Thanks for the thoughtful comments. Without responding to all threads, I’d like to address a few of the themes that came up. FYI, there are also interesting discussions of this post at The GiveWell Blog , Overcoming Bias , and Quomodocumque (the latter includes Terence Tao’s thoughts on “Pascal’s Mugging”).
On what I’m arguing. There seems to be confusion on which of the following I am arguing:
(1) The conceptual idea of maximizing expected value is problematic.
(2) Explicit estimates of expected value are problematic and can’t be taken literally.
(3) Explicit estimates of expected value are problematic/can’t be taken literally when they don’t include a Bayesian adjustment of the kind outlined in my post.
As several have noted, I do not argue (1). I do aim to give with the aim of maximizing expected good accomplished, and in particular I consider myself risk-neutral in giving.
I strongly endorse (3) and there doesn’t seem to be disagreement on this point.
I endorse (2) as well, though less strongly than I endorse (3). I am open to the idea of formally performing a Bayesian adjustment, and if this formalization is well done enough, taking the adjusted expected-value estimate literally. However,
I have examined a lot of expected-value estimates relevant to giving, including those done by the DCP2 , Copenhagen Consensus , and Poverty Action Lab , and have never once seen a formalized adjustment of this kind.
If you disagree with the above point, and feel that such adjustments ought to be done formally, then you do disagree with a substantial part of my post; however, you ought to find the remainder of the post more consequential than I do, since it implies substantial room for improvement in the most prominent cost-effectiveness estimates (and perhaps all cost-effectiveness estimates) in the domains under discussion.
All of the above applies to expected-value calculations that take relatively large amounts of guesswork, such as in the domain of giving. There are expected-value estimates that I feel are precise/robust enough to take literally.

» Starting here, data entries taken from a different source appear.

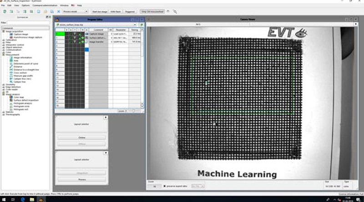This screenshot has height=202, width=364.
Task: Choose the Caliper free measurement icon
Action: [x=11, y=82]
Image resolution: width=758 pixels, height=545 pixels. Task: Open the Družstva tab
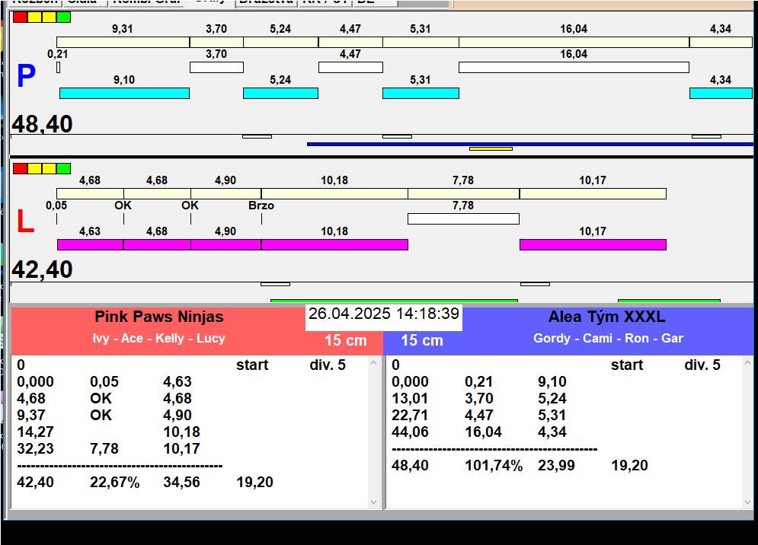coord(265,2)
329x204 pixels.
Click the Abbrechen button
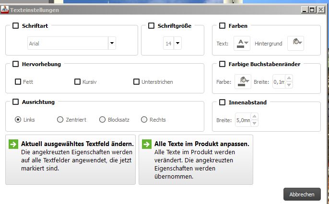pyautogui.click(x=302, y=194)
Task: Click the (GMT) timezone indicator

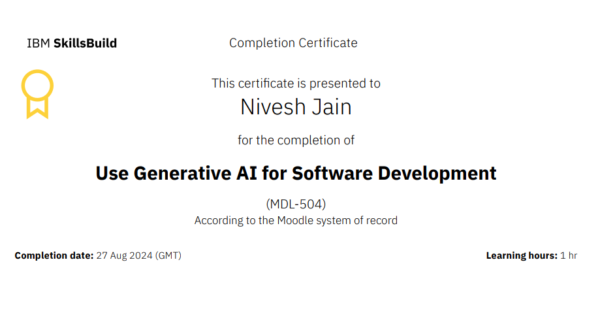Action: (x=168, y=256)
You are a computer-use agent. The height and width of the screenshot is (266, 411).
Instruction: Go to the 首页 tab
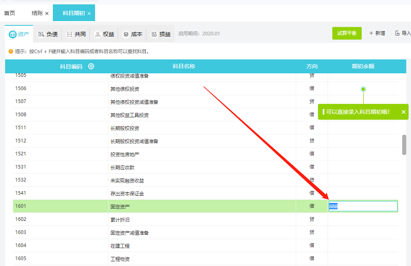pos(10,13)
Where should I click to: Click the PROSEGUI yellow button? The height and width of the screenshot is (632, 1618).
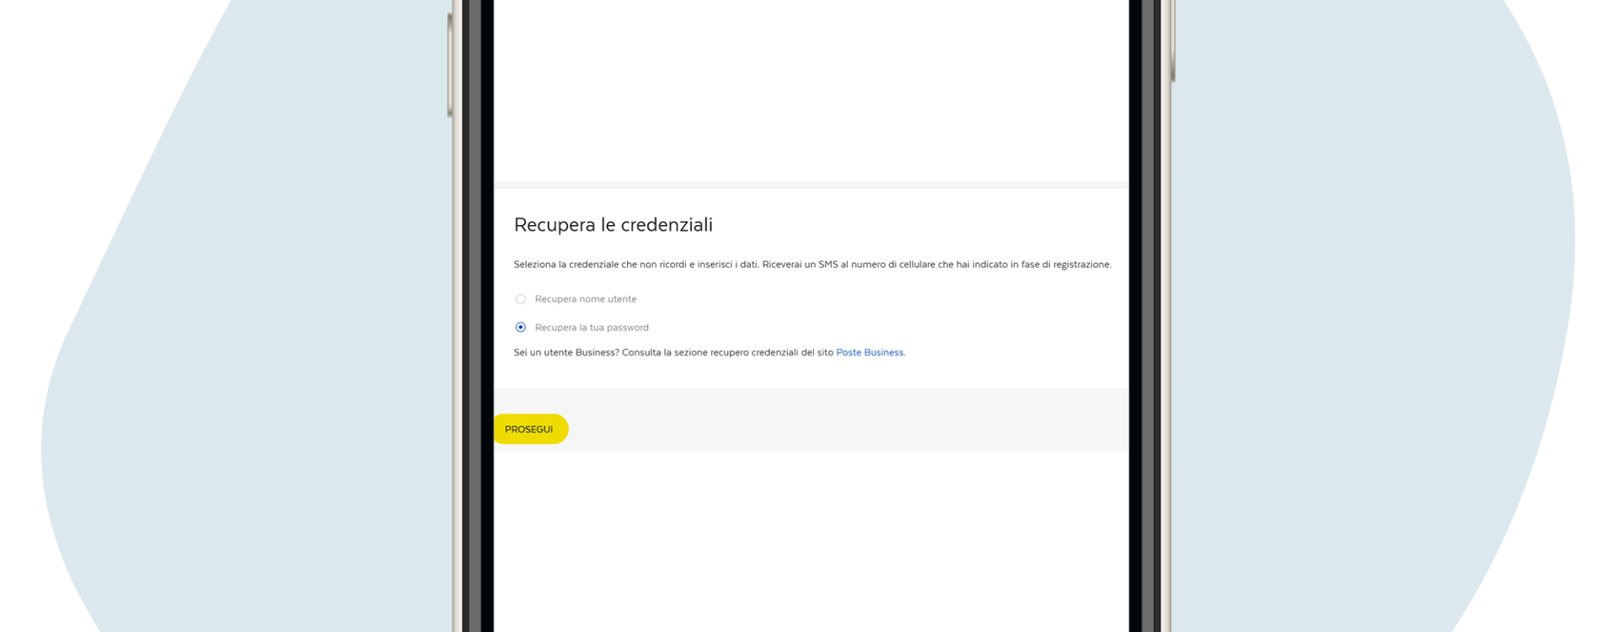point(530,429)
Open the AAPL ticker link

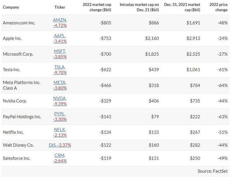tap(59, 35)
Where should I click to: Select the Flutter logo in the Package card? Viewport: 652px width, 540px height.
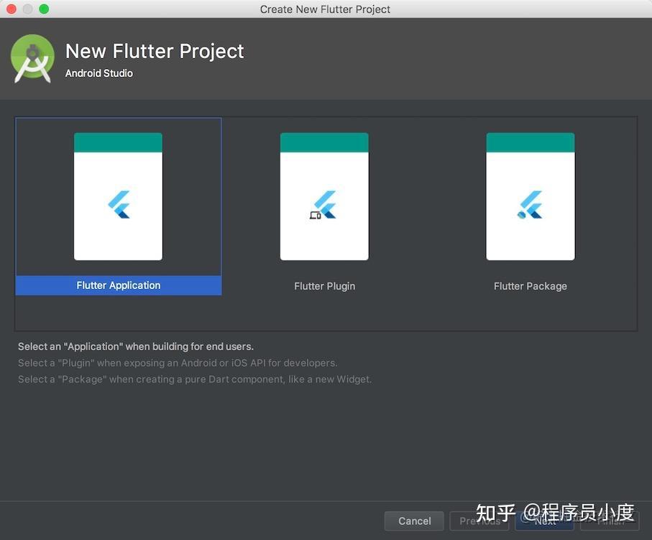[531, 203]
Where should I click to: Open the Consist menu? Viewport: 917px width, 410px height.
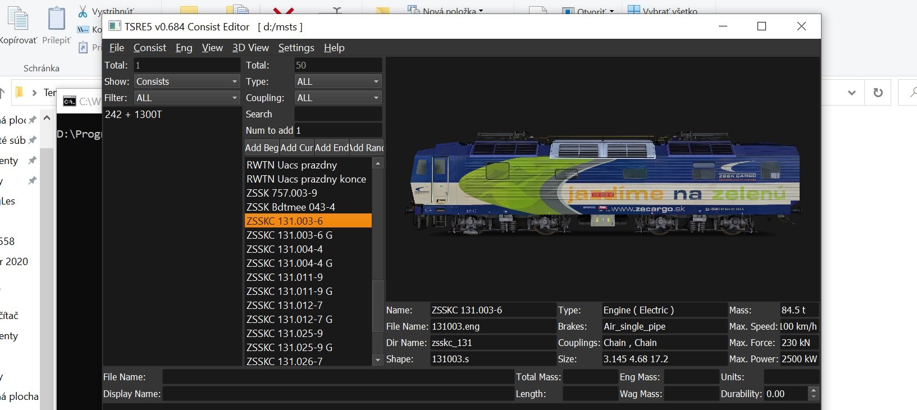coord(149,48)
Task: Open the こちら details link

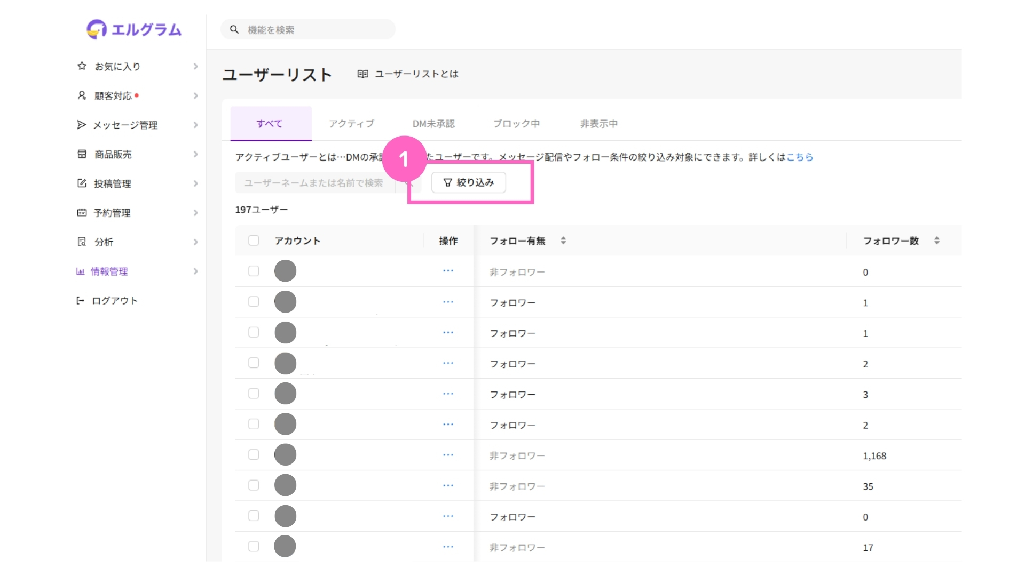Action: click(799, 157)
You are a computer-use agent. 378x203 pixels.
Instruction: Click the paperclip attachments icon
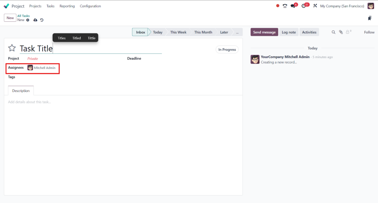pos(341,32)
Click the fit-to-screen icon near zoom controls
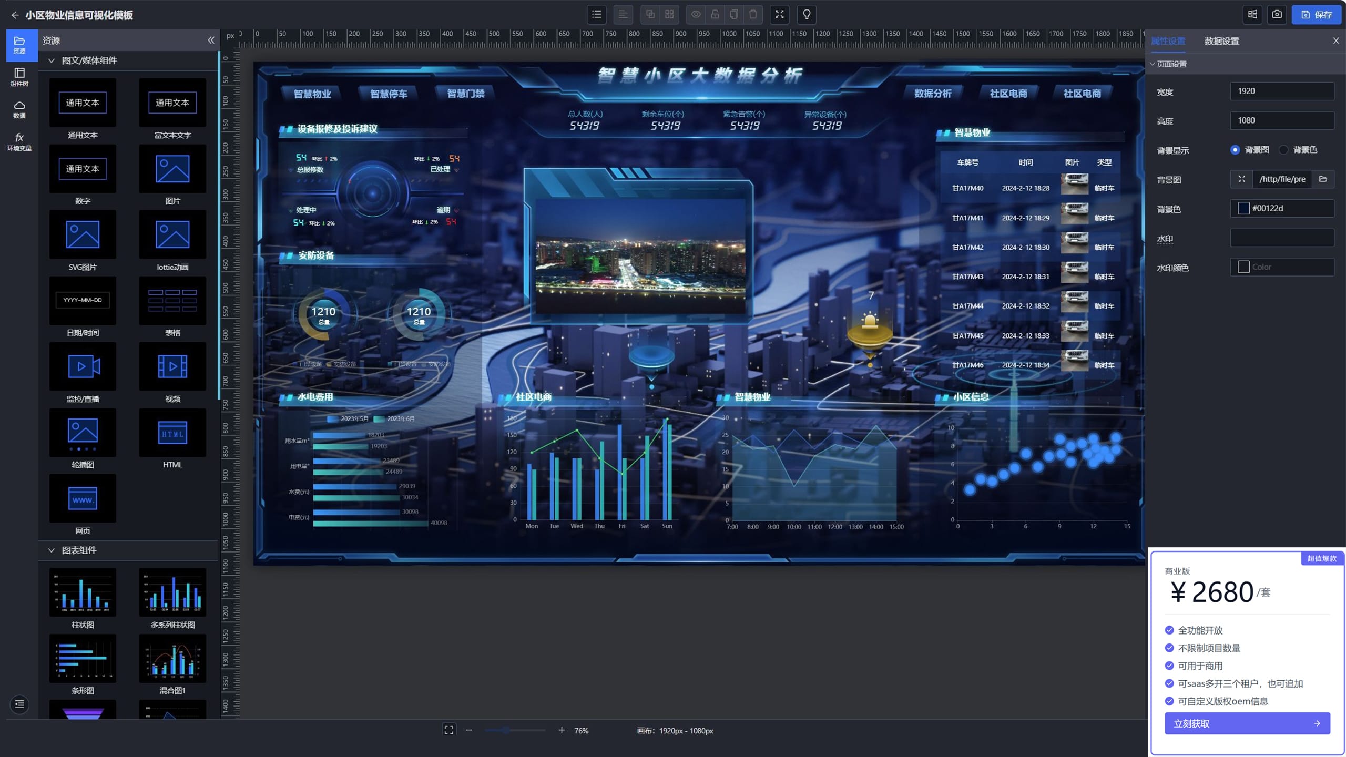This screenshot has width=1346, height=757. 448,730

Is it reasonable to model existential risk reduction and/or “Pascal’s Mugging” using log-/normal distributions? Several have pointed out that existential risk reduction and “Pascal’s Mugging” seem to involve “either-or” scenarios that aren’t well approximated by log-/normal distributions. I wish to emphasize that I’m focused on the prior over expected value of one’s actions and on the distribution of error in one’s expected-value estimate. (The latter is a fuzzy concept that may be best formalized with the aid of concepts such as imprecise probability. In the scenarios under discussion, one often must estimate the probability of catastrophe essentially by making a wild guess with a wide confidence interval, leaving wide room for “estimate error” around the expected-value calculation.) Bayesian adjustments to expected-value estimates of actions, in this framework, are smaller (all else equal) for well-modeled and well-understood “either-or” scenarios than for poorly-modeled and poorly-understood “either-or” scenarios.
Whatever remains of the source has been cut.